Thursday 6 November 2014

It’s a New Experience Every Time



Parenting has taught me quite a lot. Honestly, I’ve learnt much more than I ever would have learned if I would have followed the plan I had for my life. You know, go to campus, get a good job and focus all my energies on my job and career growth. I’d already started with a job at a great organization at 18 but that’s a story for another day. That is not to say that it wasn’t a great plan. Maybe it just wasn’t time yet.
You may think that once you have your first child you will learn all you need to have learnt to last you through all the other children you might have afterwards. It’s only logical that raising one child will give you great experience considering it is a very intensive training, right? Unfortunately, nature has other plans.
Even from infancy every child is different. I’m not referring to the obvious physical differences but to personality and how they respond to situations. Some children are extroverts while others prefer to brood on their own.  Others love food while others wonder why they have to eat all the time. Others find diapers a nuisance while others love the comfort that comes with them.
I only have one child right now but every time I think of getting another one it scares me!
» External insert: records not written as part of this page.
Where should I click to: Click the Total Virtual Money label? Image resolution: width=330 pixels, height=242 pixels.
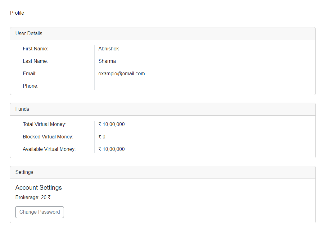tap(44, 124)
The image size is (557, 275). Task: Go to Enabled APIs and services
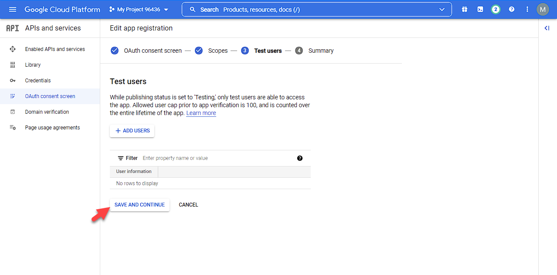pyautogui.click(x=55, y=49)
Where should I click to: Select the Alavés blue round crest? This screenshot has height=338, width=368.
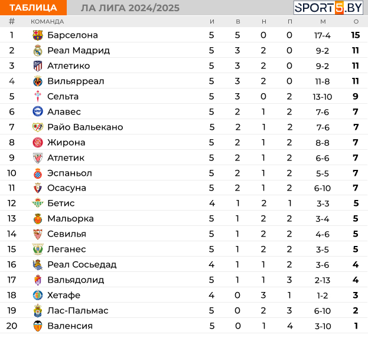pyautogui.click(x=38, y=111)
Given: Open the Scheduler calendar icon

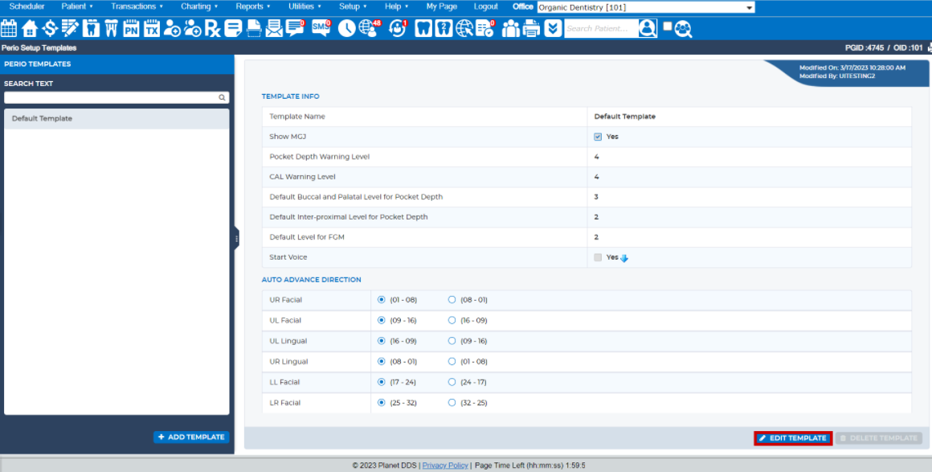Looking at the screenshot, I should point(9,28).
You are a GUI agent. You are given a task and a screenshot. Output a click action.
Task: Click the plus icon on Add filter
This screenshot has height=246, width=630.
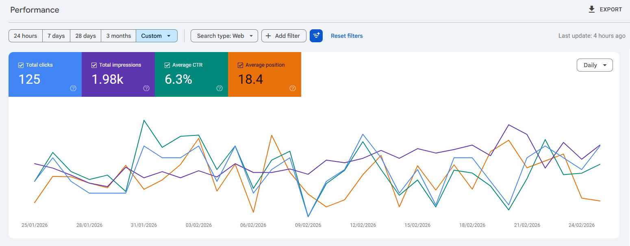(268, 36)
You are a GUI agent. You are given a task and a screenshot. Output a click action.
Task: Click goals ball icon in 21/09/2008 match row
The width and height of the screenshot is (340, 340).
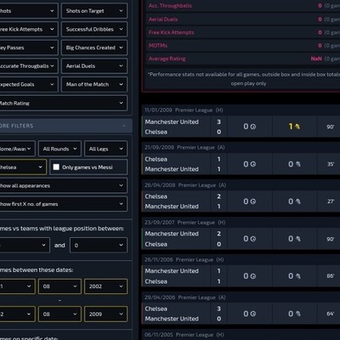(253, 164)
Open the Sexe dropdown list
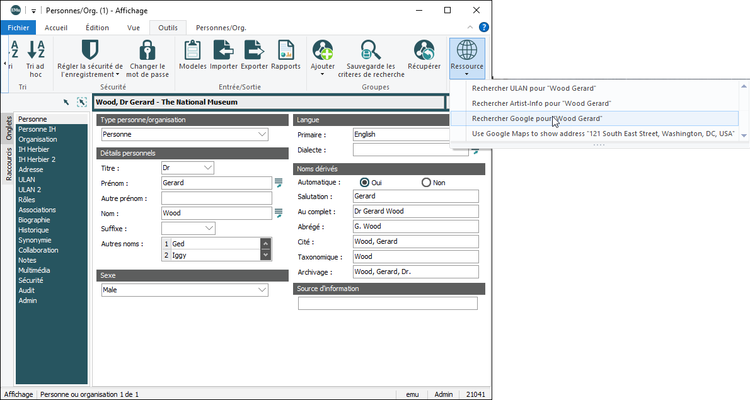750x400 pixels. (x=262, y=290)
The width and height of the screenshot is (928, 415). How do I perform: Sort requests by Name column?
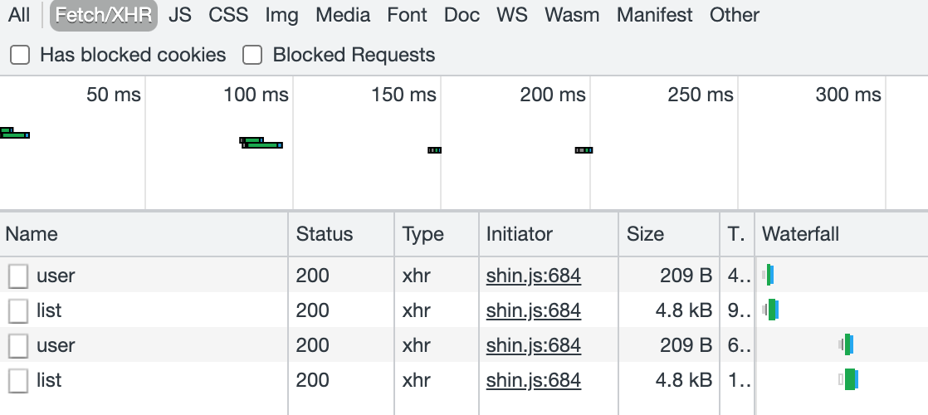32,234
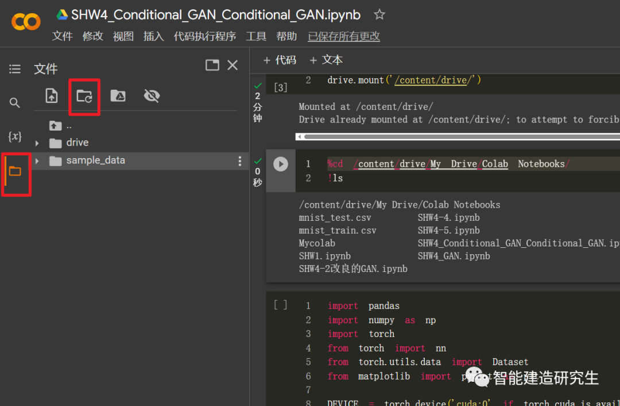The width and height of the screenshot is (620, 406).
Task: Run the %cd cell with play button
Action: 281,164
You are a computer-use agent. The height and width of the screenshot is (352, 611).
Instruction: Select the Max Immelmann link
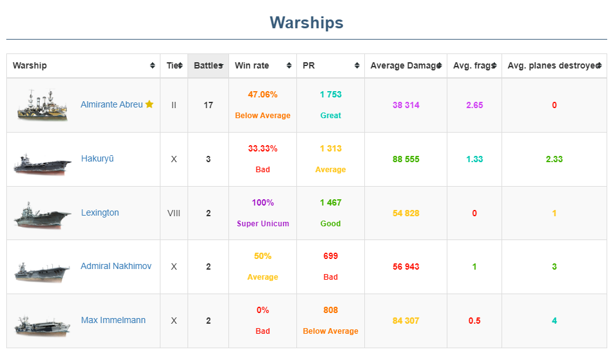point(113,321)
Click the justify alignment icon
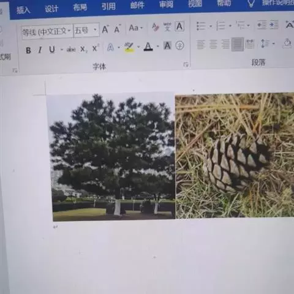Viewport: 294px width, 294px height. click(238, 44)
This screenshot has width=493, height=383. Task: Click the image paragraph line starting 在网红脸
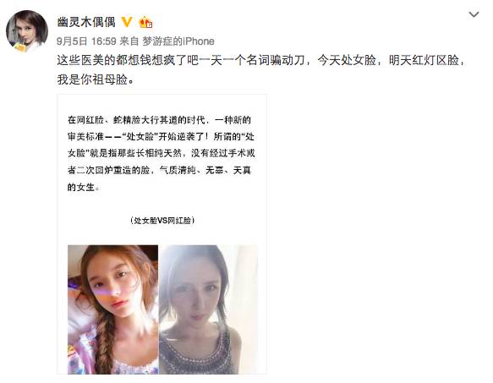click(x=159, y=120)
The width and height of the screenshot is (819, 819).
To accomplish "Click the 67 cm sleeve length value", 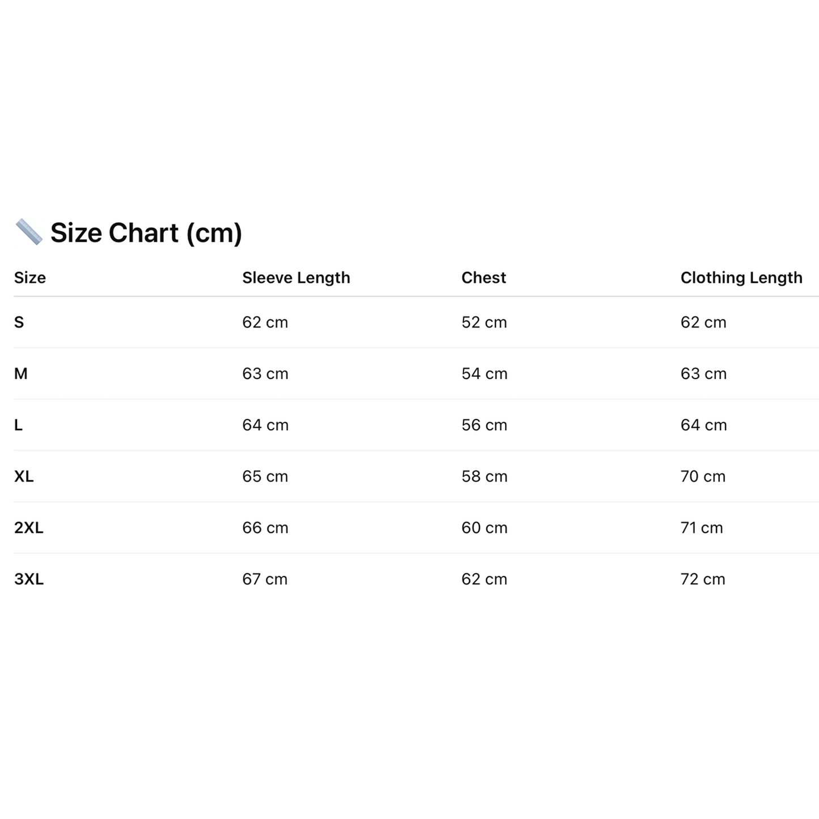I will tap(265, 579).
I keep imagining the first few months of sleepless nights, the frustration of not knowing what the baby wants yet they are actively communicating and all the diaper changes. That last one doesn’t bother me as such. At least not any more anyway. It sort of grows on you!
Whenever I have to babysit for my sister I become this other person. I worry and fuss over her baby (barely over a year) and we bond quite well. Sometimes he follows me instead of his mum (but that’s probably because we look alike). I think I do an okay job of babysitting but there is a difference between babysitting and having your own. With babysitting I can ‘return to sender’ if it gets too much. I am the sender if the baby is mine so I have nobody to return it to! (Does God count when the baby is screaming their lungs out?)
That’s about the scariest thought in my head: doing it all over again, alone. Thankfully, that’s not something I have to worry about right now because I’m single and not really mingling in those circles so there’s no baby headed this way any time soon.

I do however hope and pray for grace, patience and strength when the time comes. I’m also praying for a reliable and understanding husband who will help me raise all the children (I don't know what the future holds) into good, God-fearing and responsible people. Yes, I do hope to get married even with most of the population wondering what marriage is for.